With support from the University of Richmond

History News Network

History News Network puts current events into historical perspective. Subscribe to our newsletter for new perspectives on the ways history continues to resonate in the present. Explore our archive of thousands of original op-eds and curated stories from around the web. Join us to learn more about the past, now.

James Kurth: The British Roots of America Are Real

James Kurth, in the introduction to the winter 2005 issue of Orbis:

A hundred years ago, at the beginning of the twentieth century, it was a commonplace among the political, social, and intellectual elites of the United States that America had been decisively shaped by its British origins. The British settlers in North America, the place of the American colonies within the British empire, and the revolution of those colonies against that empire had created a distinctive people, which Tocqueville had called "the Anglo-Americans." [1] This distinctive people in turn had created a distinctive political and social system, i.e., "democracy in America."

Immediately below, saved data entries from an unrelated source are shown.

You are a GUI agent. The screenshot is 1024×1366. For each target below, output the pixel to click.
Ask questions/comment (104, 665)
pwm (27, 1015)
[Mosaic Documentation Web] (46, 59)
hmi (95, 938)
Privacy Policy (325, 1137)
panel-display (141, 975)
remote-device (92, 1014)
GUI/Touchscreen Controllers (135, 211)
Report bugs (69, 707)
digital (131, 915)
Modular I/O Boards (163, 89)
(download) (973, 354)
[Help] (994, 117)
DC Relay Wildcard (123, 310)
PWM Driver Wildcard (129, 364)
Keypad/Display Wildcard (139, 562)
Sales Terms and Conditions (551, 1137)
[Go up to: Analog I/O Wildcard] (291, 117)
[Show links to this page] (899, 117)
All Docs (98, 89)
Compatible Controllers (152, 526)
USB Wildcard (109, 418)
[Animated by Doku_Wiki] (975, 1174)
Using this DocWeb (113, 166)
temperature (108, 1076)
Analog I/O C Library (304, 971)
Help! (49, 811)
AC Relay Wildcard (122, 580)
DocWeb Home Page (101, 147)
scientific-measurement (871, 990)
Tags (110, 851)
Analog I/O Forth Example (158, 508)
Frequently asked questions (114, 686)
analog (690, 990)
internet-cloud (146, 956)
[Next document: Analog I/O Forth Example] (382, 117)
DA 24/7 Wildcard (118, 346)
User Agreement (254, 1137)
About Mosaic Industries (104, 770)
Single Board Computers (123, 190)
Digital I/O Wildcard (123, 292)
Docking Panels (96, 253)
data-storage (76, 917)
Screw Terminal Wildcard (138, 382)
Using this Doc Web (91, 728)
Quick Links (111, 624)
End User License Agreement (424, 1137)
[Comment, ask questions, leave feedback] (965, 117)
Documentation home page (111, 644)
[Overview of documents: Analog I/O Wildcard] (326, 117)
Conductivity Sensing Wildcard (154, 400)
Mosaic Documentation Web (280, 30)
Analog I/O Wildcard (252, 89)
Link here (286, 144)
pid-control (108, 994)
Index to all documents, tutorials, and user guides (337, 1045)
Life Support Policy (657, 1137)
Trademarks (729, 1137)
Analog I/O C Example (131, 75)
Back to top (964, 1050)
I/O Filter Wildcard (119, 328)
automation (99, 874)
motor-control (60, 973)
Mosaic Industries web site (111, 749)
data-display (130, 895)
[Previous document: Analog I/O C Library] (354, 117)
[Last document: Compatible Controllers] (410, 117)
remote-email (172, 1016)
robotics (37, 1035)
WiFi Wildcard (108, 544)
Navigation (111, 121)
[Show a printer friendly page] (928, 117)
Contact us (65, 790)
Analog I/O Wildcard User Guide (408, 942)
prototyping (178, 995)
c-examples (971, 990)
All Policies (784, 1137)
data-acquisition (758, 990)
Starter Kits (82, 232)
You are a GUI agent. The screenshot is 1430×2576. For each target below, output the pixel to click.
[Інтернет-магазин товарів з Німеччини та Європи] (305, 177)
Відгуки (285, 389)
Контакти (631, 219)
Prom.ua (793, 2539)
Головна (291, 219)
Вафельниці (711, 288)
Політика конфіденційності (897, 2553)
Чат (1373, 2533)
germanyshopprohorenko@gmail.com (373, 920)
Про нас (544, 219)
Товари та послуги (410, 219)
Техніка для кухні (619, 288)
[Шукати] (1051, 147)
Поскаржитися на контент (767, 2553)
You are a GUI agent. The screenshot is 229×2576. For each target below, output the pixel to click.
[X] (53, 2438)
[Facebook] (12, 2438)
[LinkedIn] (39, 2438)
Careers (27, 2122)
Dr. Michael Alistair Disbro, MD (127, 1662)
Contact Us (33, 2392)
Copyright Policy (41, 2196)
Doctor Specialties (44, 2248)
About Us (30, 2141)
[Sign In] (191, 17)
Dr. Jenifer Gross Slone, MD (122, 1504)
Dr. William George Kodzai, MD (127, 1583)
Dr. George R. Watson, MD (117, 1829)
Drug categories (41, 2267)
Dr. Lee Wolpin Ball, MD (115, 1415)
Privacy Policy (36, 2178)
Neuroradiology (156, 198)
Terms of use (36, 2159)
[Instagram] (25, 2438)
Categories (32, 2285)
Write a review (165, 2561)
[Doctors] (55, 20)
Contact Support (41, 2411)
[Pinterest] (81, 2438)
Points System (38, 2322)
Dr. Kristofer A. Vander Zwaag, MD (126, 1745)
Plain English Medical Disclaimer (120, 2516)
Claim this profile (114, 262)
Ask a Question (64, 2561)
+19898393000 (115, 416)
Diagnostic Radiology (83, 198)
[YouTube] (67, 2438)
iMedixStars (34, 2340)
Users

Of course, by the early 1900s, vast numbers of non-British immigrants had transformed an Anglo-American population into a multiethnic one or, as we would say today, into a multicultural society. But anyone could see and say that America-with its English language, common-law tradition, Protestant religion, free-enterprise economy, and Anglo- American upper and middle classes-was really a new variation on old British themes. Moreover, American political leaders, most notably President Theodore Roosevelt, were setting the United States on a course heading toward world power, power that would first emulate and then surpass that of the British Empire. The principle instruments in the rise of the new American world power would be the same as those that had been central in the rise of the British world power in previous centuries: commercial enterprise and naval mastery. It seemed only a matter of time until the British and Anglo- American peoples together would lead, shape, and order the entire world.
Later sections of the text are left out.